About the book

A London pub filled with strangers sheltering from an unusual blizzard. A bar in Koh Samui, Thailand, filled with strangers, only this time it’s ten years on! The weird thing is, they’re the same people – odder still, they are unaware of this phenomenon. The link will be Nurse Sawa in Nathon Hospital, who comes across two comatose bodies who appear out of nowhere on her ward. One is holding a key to Box 22 in Siam Bank. Thai/English Detective Gunn is called in to make sense of this eerie situation. His investigation will eventually lead Gunn to Gerry, an English MP who lives near Chaweng Beach. Gerry lives in an impressive Thai walled house called Five Palms –  and is a key player in the blackmail of Europe’s politicians. He uses his ‘army of hookers,’ who he feels are more deadly than any fully loaded army.  The objective, codenamed The Siam Conspiracy, is to relocate the European gold (which nobody has seen) to the East. The plan is working, until Gerry loses his composure as the ghost of a redhead girl who he buried in his secret cellar, starts to hunt him in his corridors. Gunn too is exposed to the supernatural in his discoveries, which he confuses with coincidence – a subject he is fascinated by. “Where would you be in life now, if it were not for coincidence?” he explains to his colleague Tam, “Your partners, jobs, where you live, how your parents met… are all due to coincidence. That’s why life is not a straight line from birth to death.” The bizarre events that occur in Gunns discoveries are actually taking place in reality today! How safe are you?
The Sixth Handshake A thriller about coincidence, by Peter Snelson

The First Handshake 

1998Koh Samui. Room No. 22 

 

 

‘In one hundred years from now somebody else will own my house, sit where I sit and own what survives of my possessions – if I’m lucky I might be remembered too.’  

Senior Nurse Sawa was routinely patrolling her wards and tired after a busy night. Walking alone through the dimly lit corridors, paying attention to nothing in particular, drifting off into deep random thoughts in-between checking on individual patients. 

‘I wonder who these people are? Desperate people. People hoping to last longer on this planet, irrespective of quality. People hoping to add a few more chapters to their book of life. 

God forbid if I’ve shortened any lives through a mistake…changed their book by shortening it. I guess in reality I’m adding chapters for these people… funny how we’re all born knowing the ending of our book, death, yet we have no idea what the book is going to be about or how long it’s going to last.’  

She shook her head at the thought and peered through another ward door with patients, who were either asleep or staring motionless at the ceiling. 

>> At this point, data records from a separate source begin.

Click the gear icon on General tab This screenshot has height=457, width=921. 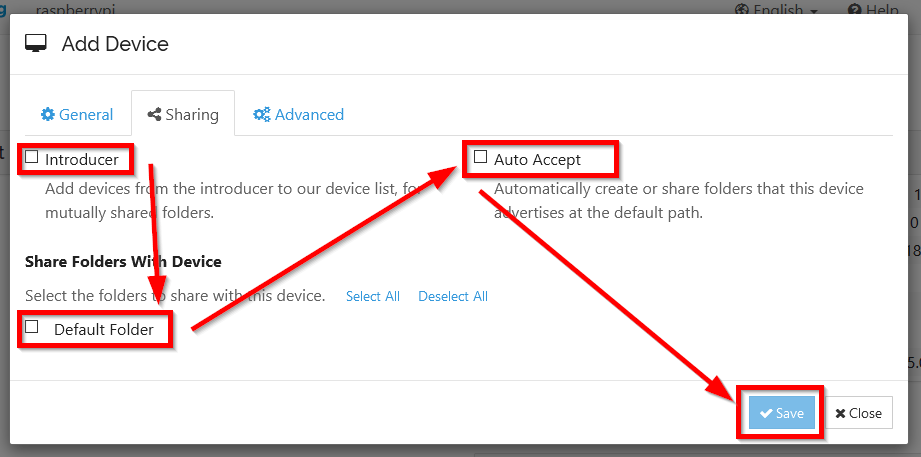[x=47, y=115]
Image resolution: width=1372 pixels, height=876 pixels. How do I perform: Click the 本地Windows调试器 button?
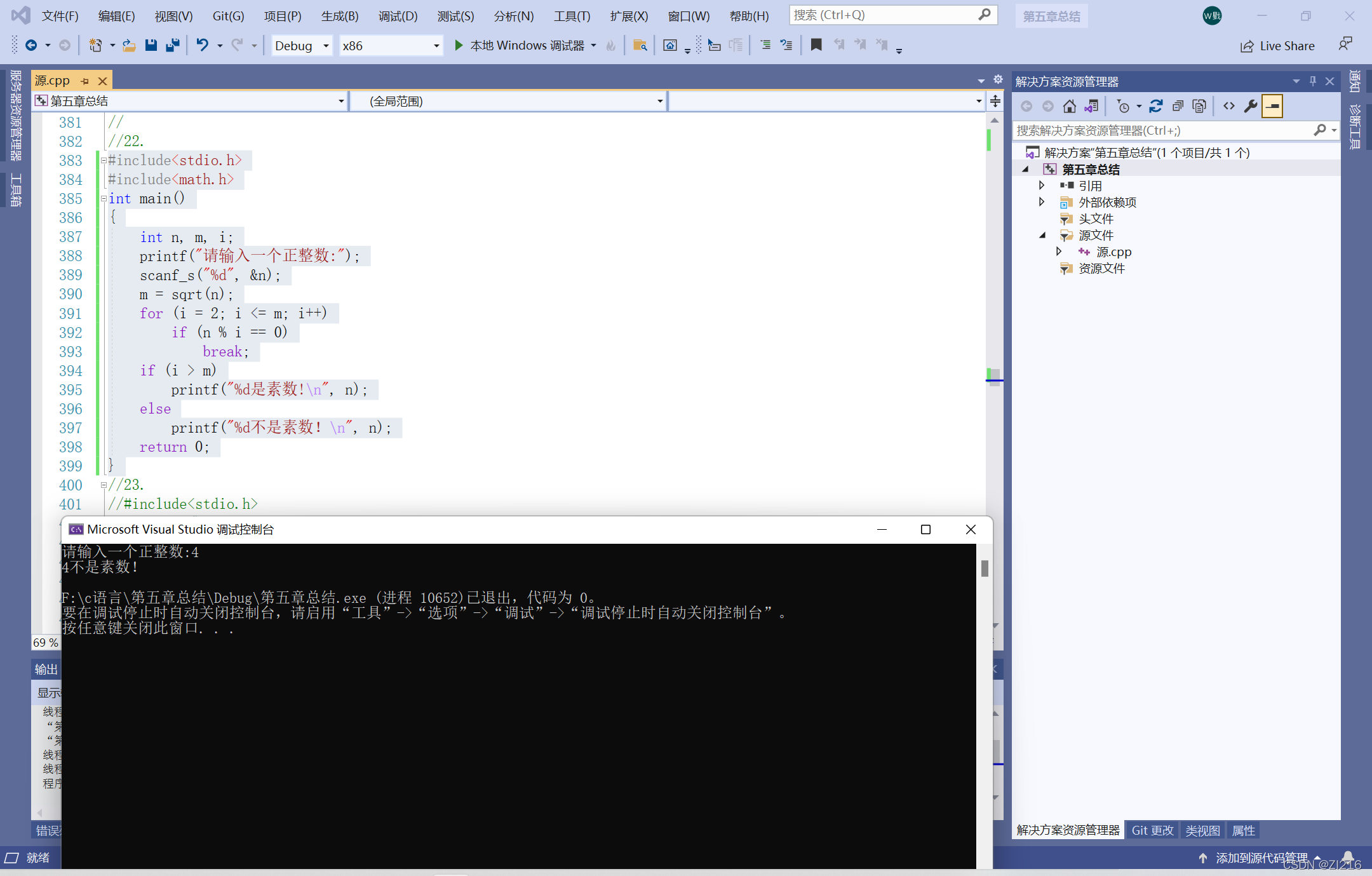point(521,46)
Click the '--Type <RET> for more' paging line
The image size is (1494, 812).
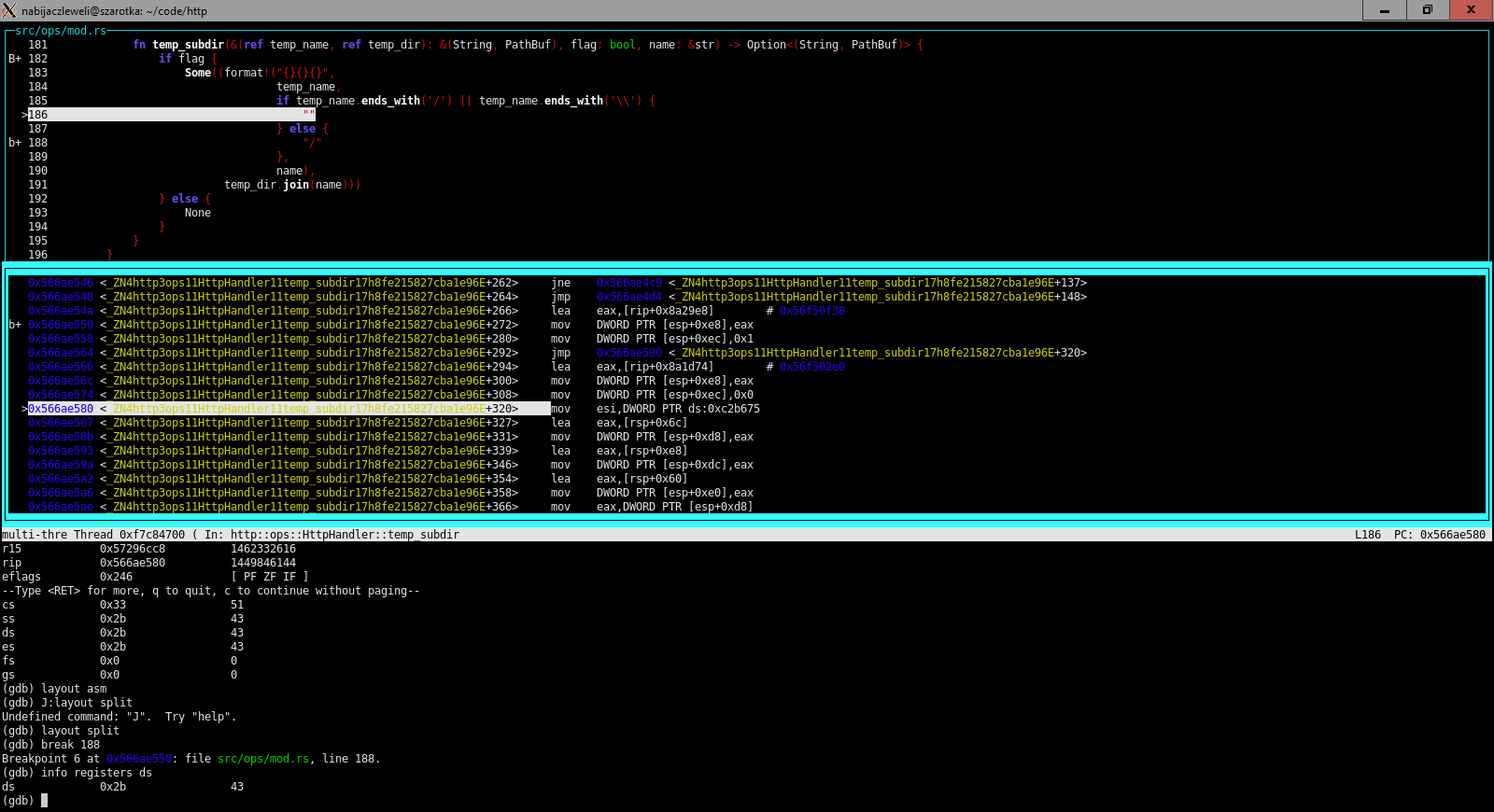coord(210,591)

‘I wonder how many chapters in my book? It would be interesting if I knew when my last day will be. Bet I’d do things differently. I wonder what the last word will be that passes my lips? My last thoughts? Perhaps…’

 

Then she stopped suddenly.  

 

She instinctively felt something wasn’t right about the door behind her. She retraced her steps, still holding the coffee she had collected moments earlier, and stood outside Room Number 22.  Sawa stared at the door with its fireproof glass window, a door she knew well. She rubbed her shoulder and had a premonition that something in there was going to change her life – the beginning of an unforeseen chapter in her life.  

She knew that if she walked on, nothing would happen and that somebody else would ‘take the baton’ and have their life changed instead. She hesitated to wonder whether it be for better or for worse, should she intervene. Feeling the answer to be bad, like a moth to a flame, she inexplicably turned her body to face the door. She brought her hand up to her face to shield the outside glare and peered through the ‘forbidden’ window.  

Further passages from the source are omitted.